Global has isolated five solution sets it wants to pursue as a corporation: workgroup computing, alias distributed computing; customer transactions, which represent its historical base in Asynchronous Transfer Modes and cash registers; business computing, alias on line transaction processing and downsizing; the information factory, alias decision support and data warehousing; and inter-enterprise computing, best described as the transaction management side of electronic funds transfers or the ordering process between a retail operation such a K-Mart or WalMart and its suppliers. Interestingly, Top End, which Global has discovered is used by 60% of its customers for messaging rather than the transaction processing applications it was intended to serve, is a common thread through most of these market segments, but obviously no one product holds all the answers. It is by weaving its middleware technologies together that Global hopes to create its next-generation products. However, Top End is also a good example of how AT&T Global is no longer machine-specific. Where only a few months ago Global was treating it as proprietary technology, it is now moving it on to multiple operating environments. The Software Products Division is also expected to help extricate Global from the dilemma of how to develop Unix without winding up in the poor house. Novell Inc, which looks to all the world as if it is abandoning source code sales, can’t be relied on to provide code, certainly not the kind of enterprise-critical software Global fancies, something a few steps beyond even mission-critical. By the same token, there’s no incentive to switch to Solaris and let SunSoft Inc mastermind development because Solaris is too workstation-oriented, and so too low-end.

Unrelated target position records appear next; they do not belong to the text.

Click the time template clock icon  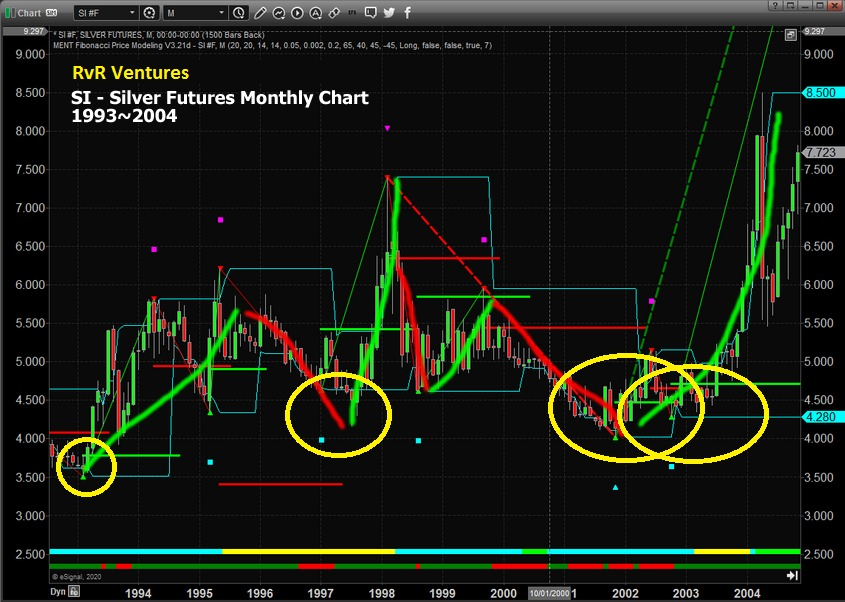click(237, 13)
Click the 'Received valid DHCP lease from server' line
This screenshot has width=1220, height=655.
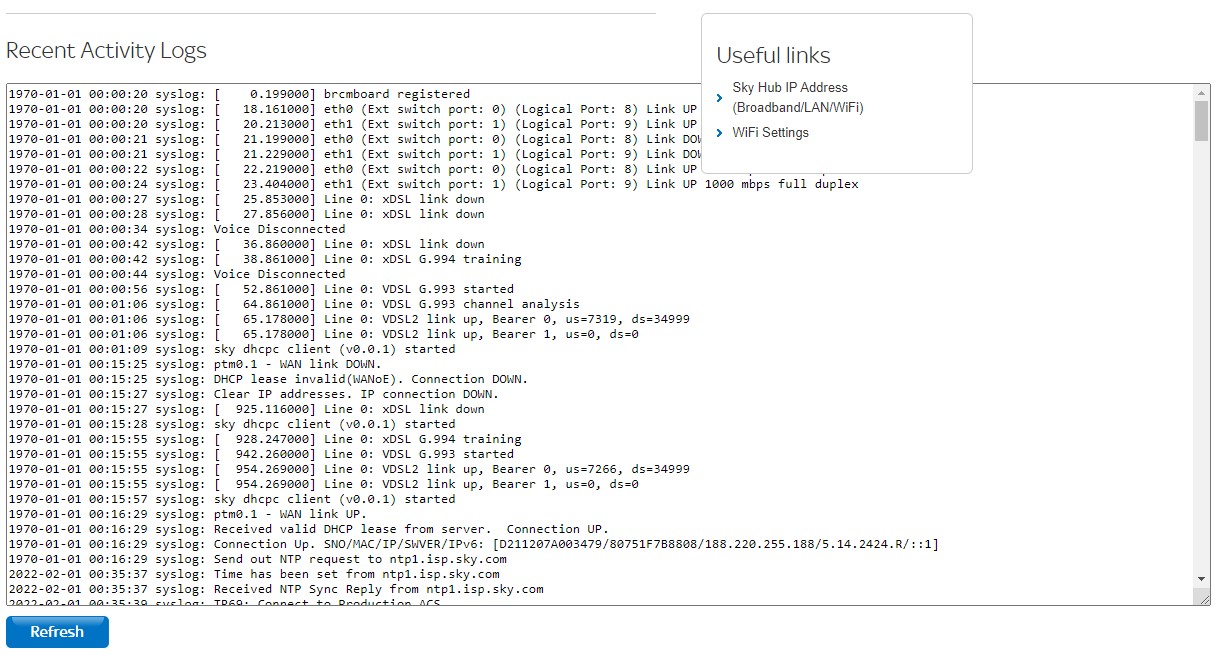click(x=308, y=529)
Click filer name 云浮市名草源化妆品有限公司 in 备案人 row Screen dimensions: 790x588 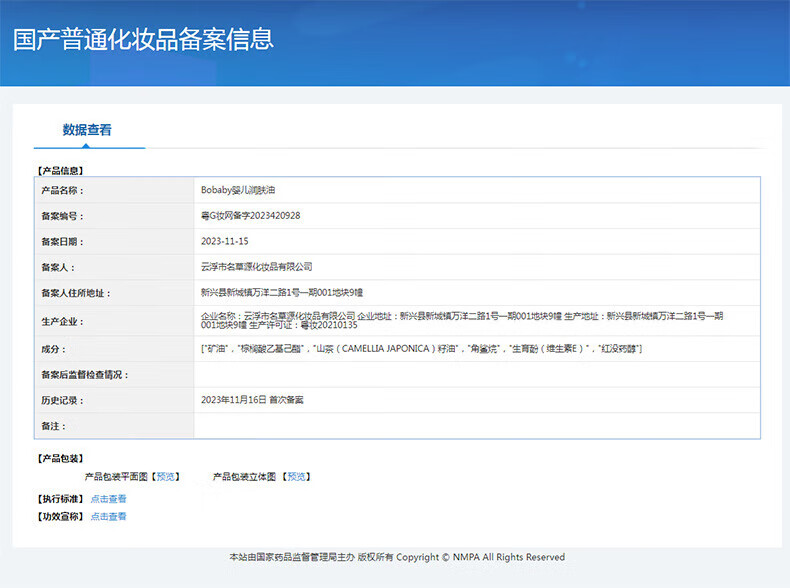(x=257, y=267)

And collaborations such as the Org9

4 phase of the Open Software Foundation are completely untested. So it’s up to Software Products to engineer Global out of expensive and redundant research and development. In concert with Software Solutions, the Platform Division and the Decision Enabling Solutions Division, which is responsible for decision support, data warehousing and data repositories, are aiming their products at the same five solution sets. The marketing teams assigned to each of the divisions under marketing chief Bill O’Shea, are said to be interested in alliances with independent software vendors to generate third-party software to support the sets, and Global’s direct sales force is being retrained to do turnkey selling.